L’autista inchioda allo stop e lascia passare un fuoristrada completamente nero, cristalli e cerchioni inclusi, targa Qatar. I militari all’ingresso ci indicano il percorso da seguire. Questo, probabilmente, per evitarci la lunga fila dei camion carichi di ossigeno.
Il primo giorno avevo visto uscire una colonna di auto funebri, il conducente ed io ci eravamo scambiati uno sguardo, in silenzio.
Salutiamo i soldati che montano le grandi tende da campo, in pochi giorni quasi una città, a fianco della struttura nuova, che sembra un aeroporto, su quella strana pianura… così piatta.
È ora di uscire dall’auto: un sospiro, il gel, la maschera, i guanti, lo scafandro, lo zaino, l’acqua, e apro la portiera, controvento, uno sforzo immenso.
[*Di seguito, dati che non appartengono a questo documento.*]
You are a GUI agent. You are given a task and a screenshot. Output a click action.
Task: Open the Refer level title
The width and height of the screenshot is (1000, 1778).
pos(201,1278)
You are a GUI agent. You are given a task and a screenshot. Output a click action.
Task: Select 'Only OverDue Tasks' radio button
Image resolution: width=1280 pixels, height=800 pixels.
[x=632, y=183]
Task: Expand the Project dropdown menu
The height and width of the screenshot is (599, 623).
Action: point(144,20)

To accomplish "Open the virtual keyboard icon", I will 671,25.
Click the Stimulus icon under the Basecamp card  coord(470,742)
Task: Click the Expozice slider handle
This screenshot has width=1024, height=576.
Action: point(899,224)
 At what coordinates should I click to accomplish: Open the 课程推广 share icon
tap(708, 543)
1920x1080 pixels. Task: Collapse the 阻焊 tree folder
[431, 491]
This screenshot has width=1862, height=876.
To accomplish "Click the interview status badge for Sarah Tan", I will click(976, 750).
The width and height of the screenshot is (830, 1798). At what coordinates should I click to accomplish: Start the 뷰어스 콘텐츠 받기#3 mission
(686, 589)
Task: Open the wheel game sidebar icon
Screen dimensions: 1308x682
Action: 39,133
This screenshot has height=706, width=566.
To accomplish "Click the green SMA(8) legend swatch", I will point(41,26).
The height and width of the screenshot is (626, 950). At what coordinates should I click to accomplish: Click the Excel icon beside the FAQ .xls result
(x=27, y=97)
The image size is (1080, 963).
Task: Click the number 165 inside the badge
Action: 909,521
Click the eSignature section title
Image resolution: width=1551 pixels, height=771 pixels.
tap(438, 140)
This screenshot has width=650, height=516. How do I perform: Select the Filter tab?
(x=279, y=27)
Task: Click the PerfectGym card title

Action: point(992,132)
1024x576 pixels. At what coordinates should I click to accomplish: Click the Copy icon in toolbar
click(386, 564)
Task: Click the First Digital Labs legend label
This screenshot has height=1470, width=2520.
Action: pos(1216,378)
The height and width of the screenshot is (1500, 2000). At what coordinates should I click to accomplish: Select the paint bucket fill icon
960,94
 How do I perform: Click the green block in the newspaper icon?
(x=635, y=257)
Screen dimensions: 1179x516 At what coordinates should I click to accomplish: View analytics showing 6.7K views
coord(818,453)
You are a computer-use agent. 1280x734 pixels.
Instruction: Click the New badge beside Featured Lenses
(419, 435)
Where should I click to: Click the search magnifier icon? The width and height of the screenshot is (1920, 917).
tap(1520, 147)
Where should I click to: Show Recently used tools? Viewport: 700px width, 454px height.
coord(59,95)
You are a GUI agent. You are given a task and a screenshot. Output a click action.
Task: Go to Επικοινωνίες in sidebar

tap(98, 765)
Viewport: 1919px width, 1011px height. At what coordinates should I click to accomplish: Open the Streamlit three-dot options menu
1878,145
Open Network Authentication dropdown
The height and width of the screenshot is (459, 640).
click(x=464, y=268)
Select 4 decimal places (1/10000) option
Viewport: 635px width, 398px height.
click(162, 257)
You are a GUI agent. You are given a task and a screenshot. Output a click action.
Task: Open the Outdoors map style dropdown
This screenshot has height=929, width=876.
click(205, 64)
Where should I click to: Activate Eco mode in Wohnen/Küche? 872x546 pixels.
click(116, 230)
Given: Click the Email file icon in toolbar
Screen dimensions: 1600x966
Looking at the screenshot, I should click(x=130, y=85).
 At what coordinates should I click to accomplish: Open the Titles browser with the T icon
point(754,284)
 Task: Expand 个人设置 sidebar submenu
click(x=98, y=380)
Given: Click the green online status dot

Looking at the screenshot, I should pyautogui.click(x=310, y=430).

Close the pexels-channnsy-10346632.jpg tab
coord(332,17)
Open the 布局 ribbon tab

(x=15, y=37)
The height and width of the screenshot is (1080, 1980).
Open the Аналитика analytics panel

Mi giro verso l’autista oltre il cristallo ermetico, che poi è mio figlio, ci vediamo tra un’ora, gli dico, come i 24 giorni precedenti.
Entro nel bunker e striscio il tesserino, disinfezione, raggiungo la zona blu.
La nuova collega giapponese mi porge un pacco di maschere nuove, queste si trovano solo al mercato nero, per ora.
Aspettando il mio turno cerco di distrarmi, mi volto a guardare il prato spazzato dal vento, oltre le grandi vetrate curve, c’è sempre vento, qui; il primo giorno mi aveva colpito la grandezza della costruzione e quelle tre volte che sembravano proteggere chi entrava.
Nella Macchina bisogna stare fermi, con la maschera, il corpo nudo contro il metallo gelido. D’altra parte, è l’unico modo per sopravvivere, se sei stato esposto.
Dopo il trattamento, il rito: un pacchetto di crackers (marca Sky), 3 lame sottili bianchissime, e dell’acqua che mi porto dietro in una borraccia di vetro, tiepida, per scaldarmi dopo l’immobilità forzata a temperatura ridotta. Una routine che conforta. Del resto a questo servono le routine.
Ora posso uscire senza scafandro. Solo guanti, maschera e disinfettante, e poi verso casa, unica auto, la nostra, a parte le file di camion in autostrada.
In città spariscono anche i camion, solo qualche volante.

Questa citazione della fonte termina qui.